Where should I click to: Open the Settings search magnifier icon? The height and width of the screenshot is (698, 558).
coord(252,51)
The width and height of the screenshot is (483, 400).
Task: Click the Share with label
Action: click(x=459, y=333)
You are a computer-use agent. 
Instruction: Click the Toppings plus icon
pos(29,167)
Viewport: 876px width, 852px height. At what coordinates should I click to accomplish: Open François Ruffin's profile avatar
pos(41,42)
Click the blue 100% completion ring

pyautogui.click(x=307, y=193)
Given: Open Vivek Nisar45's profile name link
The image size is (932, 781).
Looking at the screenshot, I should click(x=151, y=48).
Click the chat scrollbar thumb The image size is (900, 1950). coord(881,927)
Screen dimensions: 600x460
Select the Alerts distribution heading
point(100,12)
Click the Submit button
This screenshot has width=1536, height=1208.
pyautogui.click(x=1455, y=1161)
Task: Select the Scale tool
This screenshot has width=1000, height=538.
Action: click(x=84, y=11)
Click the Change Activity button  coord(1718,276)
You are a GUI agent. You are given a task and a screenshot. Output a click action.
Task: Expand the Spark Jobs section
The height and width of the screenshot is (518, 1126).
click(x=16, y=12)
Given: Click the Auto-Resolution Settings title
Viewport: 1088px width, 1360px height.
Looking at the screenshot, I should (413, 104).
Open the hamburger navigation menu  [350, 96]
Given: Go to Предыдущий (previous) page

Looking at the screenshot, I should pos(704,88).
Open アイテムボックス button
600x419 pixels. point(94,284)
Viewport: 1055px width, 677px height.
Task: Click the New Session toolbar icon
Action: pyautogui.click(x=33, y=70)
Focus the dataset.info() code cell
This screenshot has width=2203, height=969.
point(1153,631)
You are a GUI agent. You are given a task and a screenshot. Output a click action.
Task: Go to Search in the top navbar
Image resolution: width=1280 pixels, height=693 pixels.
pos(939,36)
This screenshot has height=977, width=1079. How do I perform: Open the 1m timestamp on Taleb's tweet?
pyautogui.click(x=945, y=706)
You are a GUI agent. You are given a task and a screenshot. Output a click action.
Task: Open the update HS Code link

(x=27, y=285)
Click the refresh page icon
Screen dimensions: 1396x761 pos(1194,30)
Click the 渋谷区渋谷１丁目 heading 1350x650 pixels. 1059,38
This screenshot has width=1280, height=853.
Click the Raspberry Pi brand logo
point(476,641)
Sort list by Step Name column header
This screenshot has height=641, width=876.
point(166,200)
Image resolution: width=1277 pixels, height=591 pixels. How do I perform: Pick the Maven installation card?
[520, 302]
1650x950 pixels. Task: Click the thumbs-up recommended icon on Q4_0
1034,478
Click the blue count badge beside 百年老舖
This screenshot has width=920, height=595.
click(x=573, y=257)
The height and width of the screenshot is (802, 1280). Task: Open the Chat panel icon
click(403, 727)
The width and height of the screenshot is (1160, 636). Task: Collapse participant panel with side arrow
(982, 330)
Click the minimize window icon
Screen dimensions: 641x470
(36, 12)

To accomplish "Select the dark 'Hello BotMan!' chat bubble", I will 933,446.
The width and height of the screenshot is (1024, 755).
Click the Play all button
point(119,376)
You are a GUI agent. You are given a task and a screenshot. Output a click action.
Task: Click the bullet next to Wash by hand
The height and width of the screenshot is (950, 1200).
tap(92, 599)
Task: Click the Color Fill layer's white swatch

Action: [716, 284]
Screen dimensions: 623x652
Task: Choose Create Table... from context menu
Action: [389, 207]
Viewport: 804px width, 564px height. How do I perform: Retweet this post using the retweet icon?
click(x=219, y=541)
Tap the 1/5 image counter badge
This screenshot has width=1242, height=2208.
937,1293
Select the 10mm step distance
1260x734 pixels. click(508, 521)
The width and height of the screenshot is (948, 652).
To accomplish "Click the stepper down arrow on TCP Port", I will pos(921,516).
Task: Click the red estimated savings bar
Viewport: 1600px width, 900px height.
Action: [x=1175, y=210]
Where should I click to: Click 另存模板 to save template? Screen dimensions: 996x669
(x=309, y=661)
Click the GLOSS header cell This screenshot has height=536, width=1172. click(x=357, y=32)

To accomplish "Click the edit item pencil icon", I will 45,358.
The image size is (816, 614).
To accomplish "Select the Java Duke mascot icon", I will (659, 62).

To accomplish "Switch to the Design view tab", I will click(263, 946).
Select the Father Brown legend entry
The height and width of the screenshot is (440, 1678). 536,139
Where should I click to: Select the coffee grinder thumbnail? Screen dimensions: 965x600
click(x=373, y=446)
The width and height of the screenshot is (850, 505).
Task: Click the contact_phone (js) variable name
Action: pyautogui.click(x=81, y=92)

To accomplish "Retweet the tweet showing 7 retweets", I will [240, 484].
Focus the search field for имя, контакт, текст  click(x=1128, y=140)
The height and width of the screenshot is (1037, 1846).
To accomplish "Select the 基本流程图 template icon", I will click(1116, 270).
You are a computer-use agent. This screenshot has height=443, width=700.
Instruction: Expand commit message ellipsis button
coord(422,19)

· · · · ·

WHAT THE EXERCISE ASKS: Output the records above exactly, from their first line through the line that contains "Click the Change", and add nothing.

RESULT OF THIS TASK:
Where should I click to: Open the Settings search magnifier icon? The height and width of the screenshot is (698, 558).
coord(252,51)
The width and height of the screenshot is (483, 400).
Task: Click the Share with label
Action: click(x=459, y=333)
You are a computer-use agent. 
Instruction: Click the Toppings plus icon
pos(29,167)
Viewport: 876px width, 852px height. At what coordinates should I click to accomplish: Open François Ruffin's profile avatar
pos(41,42)
Click the blue 100% completion ring

pyautogui.click(x=307, y=193)
Given: Open Vivek Nisar45's profile name link
The image size is (932, 781).
Looking at the screenshot, I should click(x=151, y=48).
Click the chat scrollbar thumb The image size is (900, 1950). coord(881,927)
Screen dimensions: 600x460
Select the Alerts distribution heading
point(100,12)
Click the Submit button
This screenshot has width=1536, height=1208.
pyautogui.click(x=1455, y=1161)
Task: Select the Scale tool
This screenshot has width=1000, height=538.
Action: click(x=84, y=11)
Click the Change Activity button  coord(1718,276)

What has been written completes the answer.